Children’s Books that Bother Me

 

As I have noticed an interest in children’s literature among Ricochet commentators, I would like to write about some less interesting books we have recently received as gifts. Many people may disagree with me. After all we received these books as gifts, and I see from the Amazon reviews that they are much loved with some folks. “Amazing”, “wonderful” and “gorgeous” are the words that bubble up when people discuss this book. I disagree and Ricochet seems the place to air misfit opinions, especially when I suspect the consensus has been established by leftists. I think generally speaking there is far too little judgement these days and I think children’s behavior, parenting and children’s books as well as other cultures and religions should all be fair game for civilized discussion.

The first example of a book that bothers me is the much loved Benji Davies book, Storm Whale, published in 2013 and given to our kids by a (liberal) friend, who, excuse me but it’s true, last read a book in its entirety in 1998 and who is guided entirely in these things by his wife, a lefty with the sense of humor of a doorknob, in part to contest my ideologically worrisome assertion that today’s children’s books aren’t good because they have very few words on the page and no plot.

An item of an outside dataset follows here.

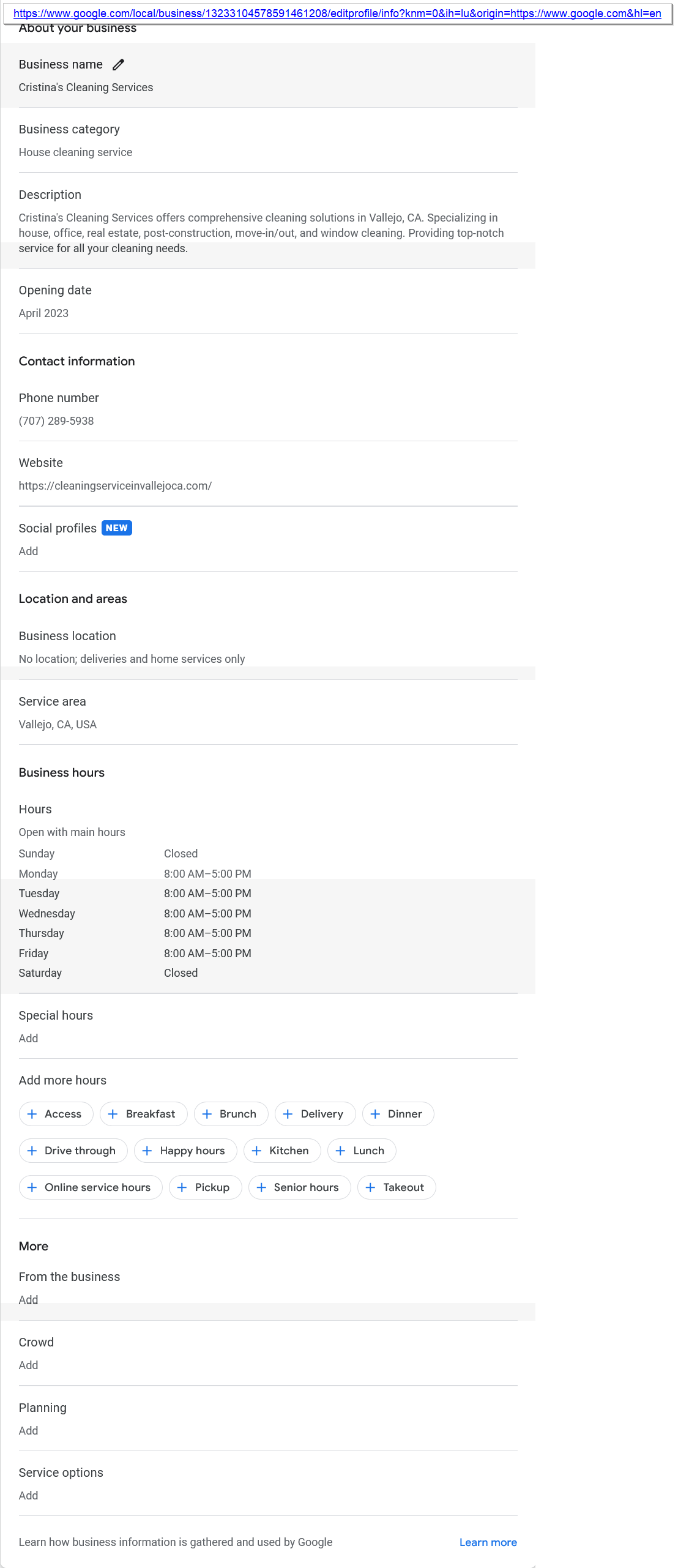Click the page URL at top
Screen dimensions: 678x1568
pyautogui.click(x=337, y=13)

I thanked him enthusiastically, and we parted on the best of terms, but The Storm Whale only confirms my suspicions that any children’s book published after 2000 (or even earlier – I am a hardliner) is worthless.

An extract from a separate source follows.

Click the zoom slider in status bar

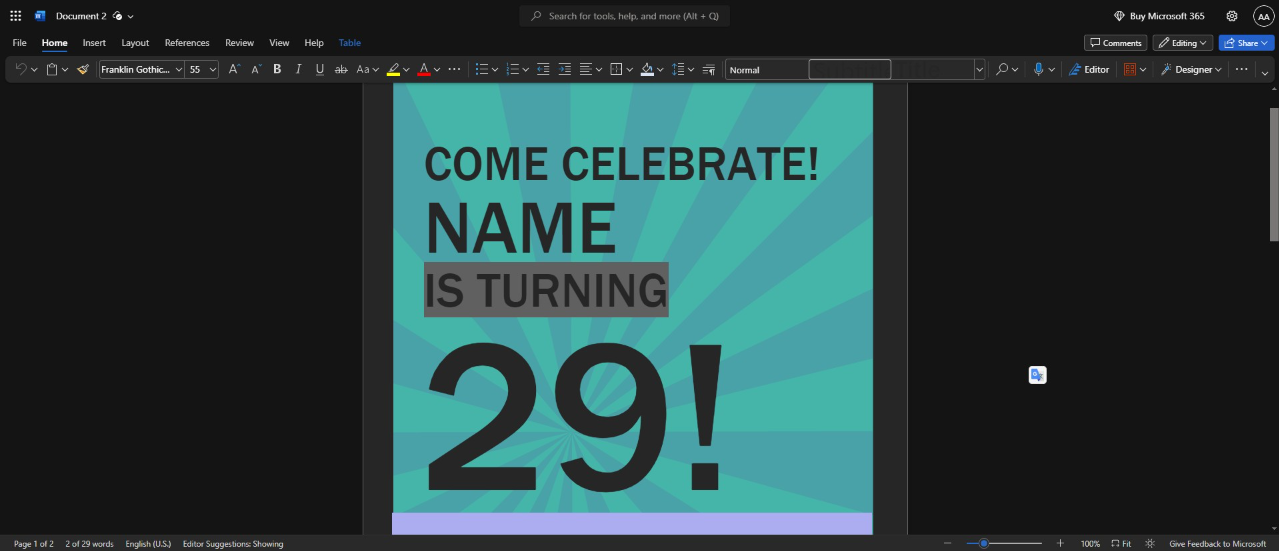pyautogui.click(x=1003, y=544)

First of all, the protagonist’s name is Noi. What kind of name is Noi? Of what origin? It’s clearly superior to John or Peter, and if you read your child a book in which the protagonist’s name is Noi then you are obviously an educated, openminded, interesting person with cool sneakers who would never read Kai and Tabitha a story about a boy named Tom or a girl named Laura.

Noi is a funny, genderless, rootless little thing, clad throughout the whole book in a sort of close-fitting black cap that seems to fasten under his chin and the obligatory classic French mariner t-shirt beloved in the high-income enclaves where Storm Whale is a hit (full disclosure: my kids wear them), among parents. I doubt any child could ever truly relate to such an insipid muppet.

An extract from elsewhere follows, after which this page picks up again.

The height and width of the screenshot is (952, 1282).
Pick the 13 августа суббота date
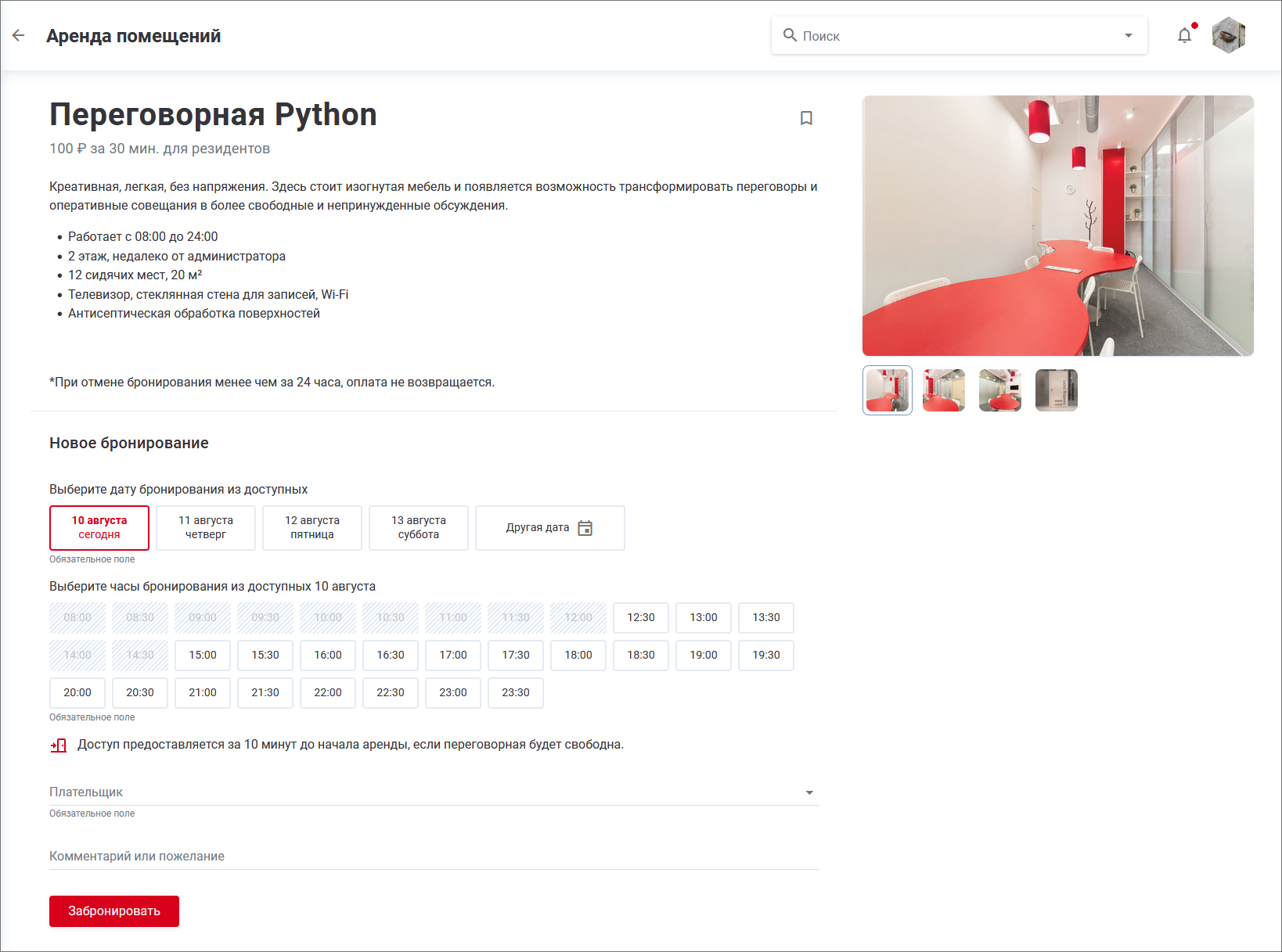pyautogui.click(x=419, y=528)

Noi lives alone with his father, a fisherman. Again, my alarm bells were going crazy here. Single father. (“There are all sorts of families, Kai!”) A single mother would push all sorts of buttons. And why are women always depicted as maternal? What nonsense! Men can look after small children. Even macho working-class men, as Noi’s father clearly is. (He is in fact the sort of brute that repels the sort of people who adore The Storm Whale, but we shouldn’t split hairs). The social messaging wallops the reader.

Noi doesn’t go to school or play with toys, but wanders around bleak wintry northern beaches, depicted with self-conscious artistry by Davies (clearly angling for praise for the pictures), and one day finds a whale which he takes home and puts in the bathtub. As one does, especially the kind of helicoptered, hyper-scheduled child for whom Storm Whale is intended. His dad makes him put it back in the sea, and that’s a Good Thing, because of Nature.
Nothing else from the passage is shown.